Bibliographic source:
Verage values in Retinol (Vitamin A) e cholecalciferol (vitamin D3) in the liver of some marine fish (Table 2.4 – 3.2, Russell Lee – Mc Dowell “Vitamin in Animal Nutrition” Acc.Press, California, 1989.
Natural Vitamin A or Retinol, naturally contained in this type of oil, although apparently similar to that produced synthetically by the chemical industry, is profoundly different and to and say affirm , as many technicians do in the zootechnical field, that Vitamin A obtained by chemical synthesis it has the same biological value as the natural one (ie biologically active), it is an obvious gross error. They are two distinct products that have nothing in common but the denomination, in fact they have one:
- similar but not equal molecular structure
- different chemical composition
- different melting point
- different molecular weight
It was the prof. McCollum in 1926 at the Experimental Agricultural Station in Madison (Wisconsin – USA) who pointed out that the vital factor contained in the fish liver oil of the “Arctic” (improved spermatogenesis in boars)seas was a fat-soluble substance (chemically belonging to the amine group) and since then it was assumed that vital factors of this kind contained in food were more than one, they called it seen Vitamin A, since it was the first. Later the same researchers discovered that the grass of some pigmented plants such as alfalf and carrots and many other plants, had similar properties. Thus they came to the conclusion that even in the plant world there was a vital food factor of this type, this time water soluble. Only later, with the evolution of biochemical studies, was it possible to state with certainty the existence of two sources of this vitamin.

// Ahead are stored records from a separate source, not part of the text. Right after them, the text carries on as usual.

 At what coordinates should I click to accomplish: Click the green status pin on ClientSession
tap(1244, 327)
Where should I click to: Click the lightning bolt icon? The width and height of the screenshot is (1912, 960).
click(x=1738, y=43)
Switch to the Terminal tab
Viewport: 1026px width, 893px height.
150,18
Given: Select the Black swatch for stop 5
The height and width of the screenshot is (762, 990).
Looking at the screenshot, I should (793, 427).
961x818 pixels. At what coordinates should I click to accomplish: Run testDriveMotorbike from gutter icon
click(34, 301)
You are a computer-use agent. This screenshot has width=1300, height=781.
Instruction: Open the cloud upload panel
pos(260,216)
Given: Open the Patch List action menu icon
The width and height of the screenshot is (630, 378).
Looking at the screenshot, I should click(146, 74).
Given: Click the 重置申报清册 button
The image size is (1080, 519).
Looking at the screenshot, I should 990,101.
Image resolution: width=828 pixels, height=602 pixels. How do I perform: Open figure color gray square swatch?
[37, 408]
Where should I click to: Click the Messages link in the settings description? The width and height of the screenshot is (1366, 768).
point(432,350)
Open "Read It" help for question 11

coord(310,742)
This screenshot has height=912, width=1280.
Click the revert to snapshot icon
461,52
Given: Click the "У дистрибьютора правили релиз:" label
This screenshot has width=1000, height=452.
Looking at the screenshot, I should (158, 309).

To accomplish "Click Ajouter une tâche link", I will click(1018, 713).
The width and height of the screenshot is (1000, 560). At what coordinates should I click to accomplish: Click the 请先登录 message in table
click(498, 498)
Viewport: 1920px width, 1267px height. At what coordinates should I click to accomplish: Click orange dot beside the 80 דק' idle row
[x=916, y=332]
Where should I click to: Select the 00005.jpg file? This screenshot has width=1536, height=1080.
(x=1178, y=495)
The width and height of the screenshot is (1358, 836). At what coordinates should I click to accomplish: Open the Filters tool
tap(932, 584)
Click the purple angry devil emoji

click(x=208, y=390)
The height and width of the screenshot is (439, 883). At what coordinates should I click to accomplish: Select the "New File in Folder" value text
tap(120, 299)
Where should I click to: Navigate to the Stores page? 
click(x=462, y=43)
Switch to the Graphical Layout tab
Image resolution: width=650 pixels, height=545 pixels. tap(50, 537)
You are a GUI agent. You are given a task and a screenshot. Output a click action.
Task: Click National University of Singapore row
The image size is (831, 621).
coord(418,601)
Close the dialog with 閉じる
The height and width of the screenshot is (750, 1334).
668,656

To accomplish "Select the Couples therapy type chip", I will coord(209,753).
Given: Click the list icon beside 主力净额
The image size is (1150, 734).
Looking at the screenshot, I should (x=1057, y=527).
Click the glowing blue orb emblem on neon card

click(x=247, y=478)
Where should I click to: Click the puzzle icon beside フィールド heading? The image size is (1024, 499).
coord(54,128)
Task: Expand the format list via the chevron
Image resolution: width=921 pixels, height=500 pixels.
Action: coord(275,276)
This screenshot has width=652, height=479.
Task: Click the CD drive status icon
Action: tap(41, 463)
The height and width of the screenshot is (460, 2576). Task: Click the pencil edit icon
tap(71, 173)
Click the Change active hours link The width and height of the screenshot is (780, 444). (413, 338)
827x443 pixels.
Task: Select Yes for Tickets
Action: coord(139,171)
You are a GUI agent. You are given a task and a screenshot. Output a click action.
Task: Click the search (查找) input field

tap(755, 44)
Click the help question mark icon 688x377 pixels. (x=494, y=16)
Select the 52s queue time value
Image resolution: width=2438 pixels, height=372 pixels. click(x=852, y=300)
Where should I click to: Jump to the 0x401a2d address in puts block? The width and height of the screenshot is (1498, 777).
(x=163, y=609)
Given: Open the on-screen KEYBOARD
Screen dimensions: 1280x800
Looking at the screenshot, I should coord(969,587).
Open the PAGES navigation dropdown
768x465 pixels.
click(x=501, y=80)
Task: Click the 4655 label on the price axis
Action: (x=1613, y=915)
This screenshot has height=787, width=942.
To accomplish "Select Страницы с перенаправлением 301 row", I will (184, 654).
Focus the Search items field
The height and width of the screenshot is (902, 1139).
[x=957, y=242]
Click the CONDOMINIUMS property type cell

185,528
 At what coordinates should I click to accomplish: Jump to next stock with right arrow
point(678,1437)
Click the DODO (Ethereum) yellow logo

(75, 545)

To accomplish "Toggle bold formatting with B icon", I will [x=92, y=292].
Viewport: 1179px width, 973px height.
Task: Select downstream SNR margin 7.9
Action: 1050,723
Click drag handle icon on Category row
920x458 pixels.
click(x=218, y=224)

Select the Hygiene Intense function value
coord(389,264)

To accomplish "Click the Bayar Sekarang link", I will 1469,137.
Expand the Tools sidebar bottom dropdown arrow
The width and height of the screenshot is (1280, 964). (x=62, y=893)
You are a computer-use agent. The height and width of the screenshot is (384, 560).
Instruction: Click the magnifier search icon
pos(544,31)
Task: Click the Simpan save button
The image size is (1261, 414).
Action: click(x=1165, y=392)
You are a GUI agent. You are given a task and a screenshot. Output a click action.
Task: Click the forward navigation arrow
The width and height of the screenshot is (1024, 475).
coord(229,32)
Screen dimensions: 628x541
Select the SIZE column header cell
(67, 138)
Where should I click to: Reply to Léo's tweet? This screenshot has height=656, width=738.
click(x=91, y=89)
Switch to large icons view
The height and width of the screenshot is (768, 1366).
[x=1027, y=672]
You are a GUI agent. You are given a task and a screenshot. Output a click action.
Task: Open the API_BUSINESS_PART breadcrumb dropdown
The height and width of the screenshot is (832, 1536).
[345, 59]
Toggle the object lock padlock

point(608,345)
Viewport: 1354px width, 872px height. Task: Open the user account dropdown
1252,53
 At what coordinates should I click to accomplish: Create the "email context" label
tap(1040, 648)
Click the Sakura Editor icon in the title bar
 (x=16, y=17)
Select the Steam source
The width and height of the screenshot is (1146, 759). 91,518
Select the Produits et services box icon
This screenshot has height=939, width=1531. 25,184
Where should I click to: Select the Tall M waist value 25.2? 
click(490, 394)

The first is a real vitamin called Retinol of exclusive animal origin and the second a provitamin called water-soluble β-Carotene of exclusive vegetable origin, which once taken by the animal is transformed into Retinol or Vitamin A in intestinal cells:
Biochemical differences between Natural Retinol and synthetic Vitamin A
The naturally occurring Retinol is in two chemically similar but not identical forms called A1 and present at 95% in marine fish oil and A2 or 3-dehydroretinol present in the same 5% oil. The form A1 which is the only synthetically reproduced. Retinol occurs naturally in two forms called “vitamers”
1) Retinal ‘all trans’
2) Retinal ‘11 cis ’
The form A2 or 3-dehydroretinol is not reproducible and is distinguished by the presence between the C3 and C4 of a double bond = unsaturated. Vitamer A1 is undoubtedly the most functional, while Vitamer A2 is not exactly known for its function other than acting as a synergist of A1 and cannot be reproduced synthetically.
This partly explains why dosages of natural Vitamin A or Retinol, all in all quite modest, have given physiological responses much higher than those normally obtained at high dosages with synthetic ones and why the latter is not at all toxic.